Homélie du cardinal André Vingt-Trois - Veillée de prière pour la Vie avec les évêques de la Région Ile-de-France

Mardi 22 mai 2012 - En la cathédrale Notre-Dame

Jn 6, 28-33

Frères et Sœurs,

« Que faut-il faire pour travailler aux œuvres de Dieu ? » (Jn 6, 28). À différents moments de notre vie, chacune et chacun d’entre nous est amené à se poser cette question. Aujourd’hui, dans le temps que nous vivons, beaucoup de chrétiens se la posent avec perplexité, quelquefois avec une certaine angoisse. Ils nous la posent à nous, vos évêques, et nous demandent : « Que devons-nous faire ? Pouvez-vous nous dire ce qu’il faut faire, (et nous le ferons) ? Dites-nous ! Mobilisez-nous ! »

« L’œuvre de Dieu, c’est que vous croyiez en celui qu’Il a envoyé » (Jn 6, 29). Cette réponse ne correspond pas du tout à la question posée. Pourquoi donc la foi au Christ, le fait de « croire en celui que Dieu a envoyé », serait-elle vraiment la réponse à ces interrogations ? Et quels signes le Seigneur va-t-il nous donner pour que nous puissions vérifier que telle est bien la solution, et pour que nous croyions en Lui ? Que va-t-il changer et retourner dans la situation présente pour que nous puissions être certains qu’Il est vraiment Celui qui seul peut dominer ce qui nous échappe ?

Dans le désert, Moïse a accompli des signes : il faisait descendre la manne pour permettre au peuple juif de survivre.
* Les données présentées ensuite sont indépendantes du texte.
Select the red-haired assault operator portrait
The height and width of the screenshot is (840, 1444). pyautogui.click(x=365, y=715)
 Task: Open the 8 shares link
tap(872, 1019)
Mais, même si c’est Moïse qui a intercédé pour que Dieu nourrisse son peuple, c’est bien Dieu lui-même qui a donné la manne, et pas Moïse ! C’est ce que Jésus rappelle aux juifs qui l’interrogent. De même, si nous pensons qu’il y a dans l’histoire des hommes, des peuples et des sociétés des résistances et des dynamismes destructeurs de vie et ancrés dans le cœur de l’être humain, ce n’est ni vous ni moi qui pouvons les supprimer. Ce n’est pas nous qui allons changer les cœurs de pierre en cœurs de chair.
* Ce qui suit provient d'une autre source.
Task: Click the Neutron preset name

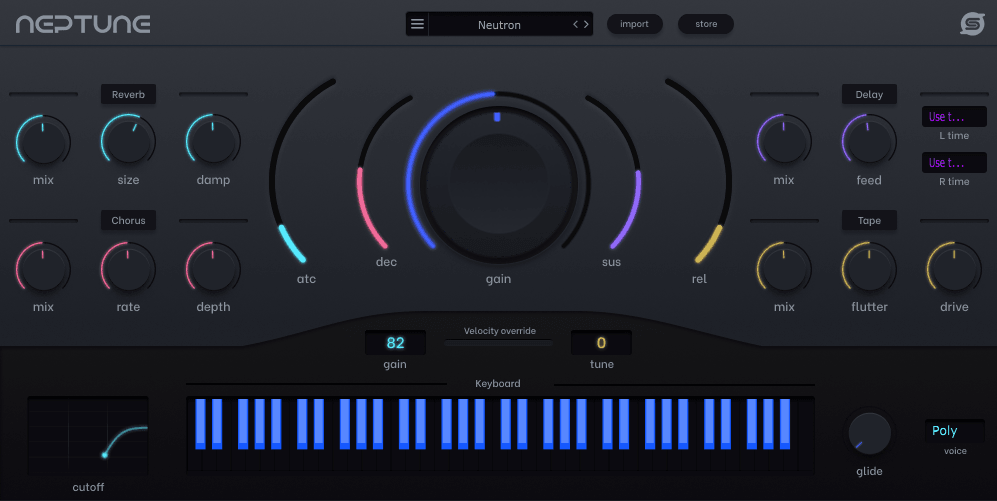Action: [x=499, y=24]
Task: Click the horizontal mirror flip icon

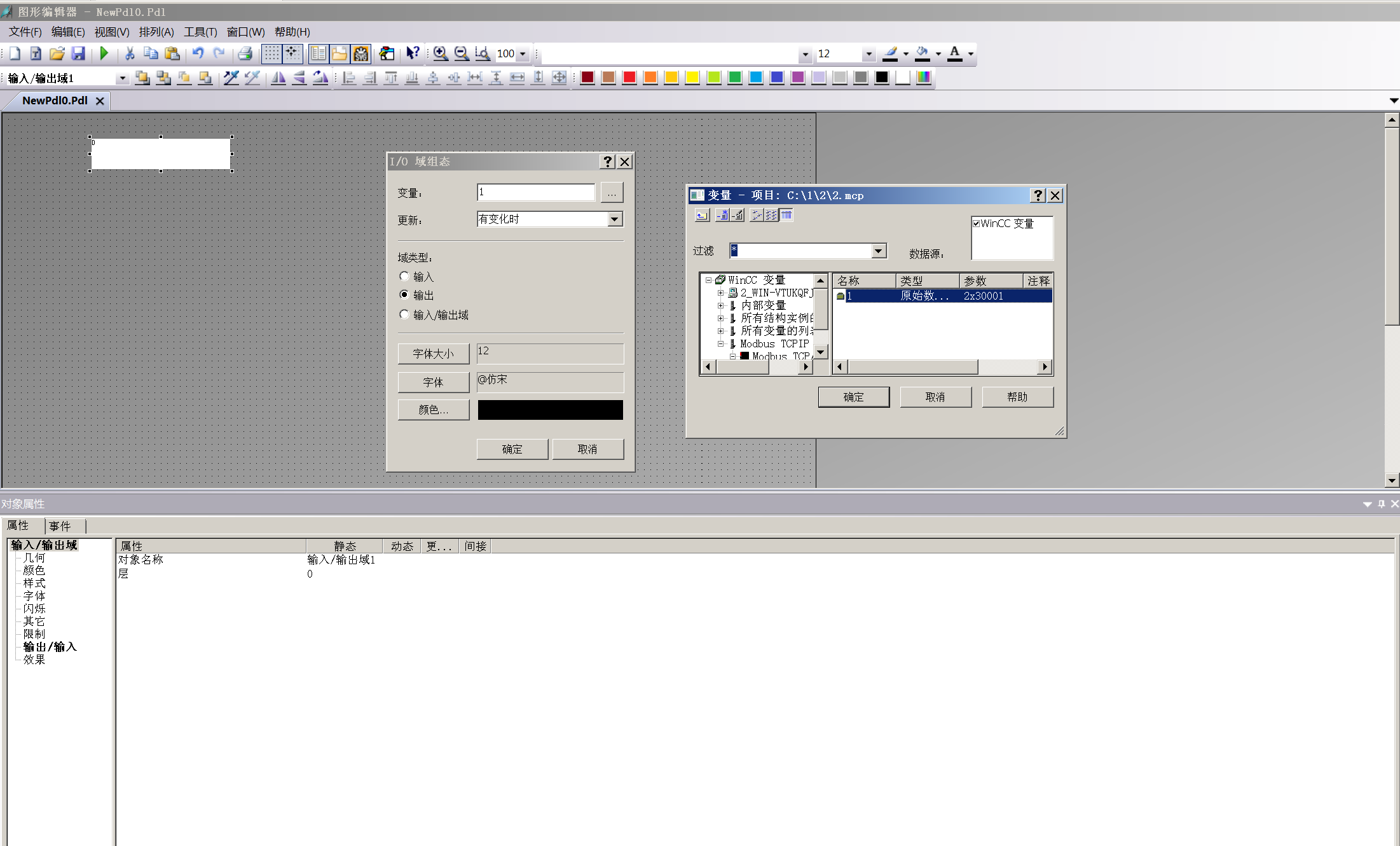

Sommes-nous donc convaincus que le renouveau de l’existence humaine dépend de la mort et de la résurrection du Christ ? Sommes-nous convaincus que notre vie, que nous avons reçue et que nous essayons de conduire du mieux que nous pouvons est un don de Dieu lui-même, et pas simplement de ceux qui nous ont engendré ? Sommes-nous convaincus qu’il y a au cœur de l’existence de chaque homme et de chaque femme un mystère qui dépasse la simple tactique de l’action humaine ? Si nous ne le sommes pas, nous pourrons faire beaucoup de choses, mais nous ne changerons pas la réalité.

Voilà pourquoi, dans la défense de la vie à laquelle nous sommes tous attachés, nous, vos évêques, nous vous invitons, année après année, à cette démarche de foi. Nous savons que les véritables forces qui peuvent changer le monde viennent de l’acte de foi que nous posons, de la prière que nous faisons monter ce soir vers Dieu en action de grâce et en supplication, de la remise de nous-mêmes à la volonté de Dieu, de l’ouverture de notre vie et de notre cœur au service de nos frères.

Le changement du cœur de l’homme repose sur la possibilité offerte à la grâce de toucher la liberté de chacun. Mais si nous ne maitrisons pas cette rencontre mystérieuse, nous pouvons y contribuer, d’abord en implorant cette grâce pour nos frères et bien-sûr en l’accueillant dans notre propre vie. Il faut que nous comprenions bien que les mentalités n’évoluent pas simplement parce que l’on crie fort et parce que l’on répète des idées toutes faites, mais parce qu’il y a des hommes et des femmes qui sont profondément convaincus que la vie humaine révèle un mystère que nous ne possédons pas.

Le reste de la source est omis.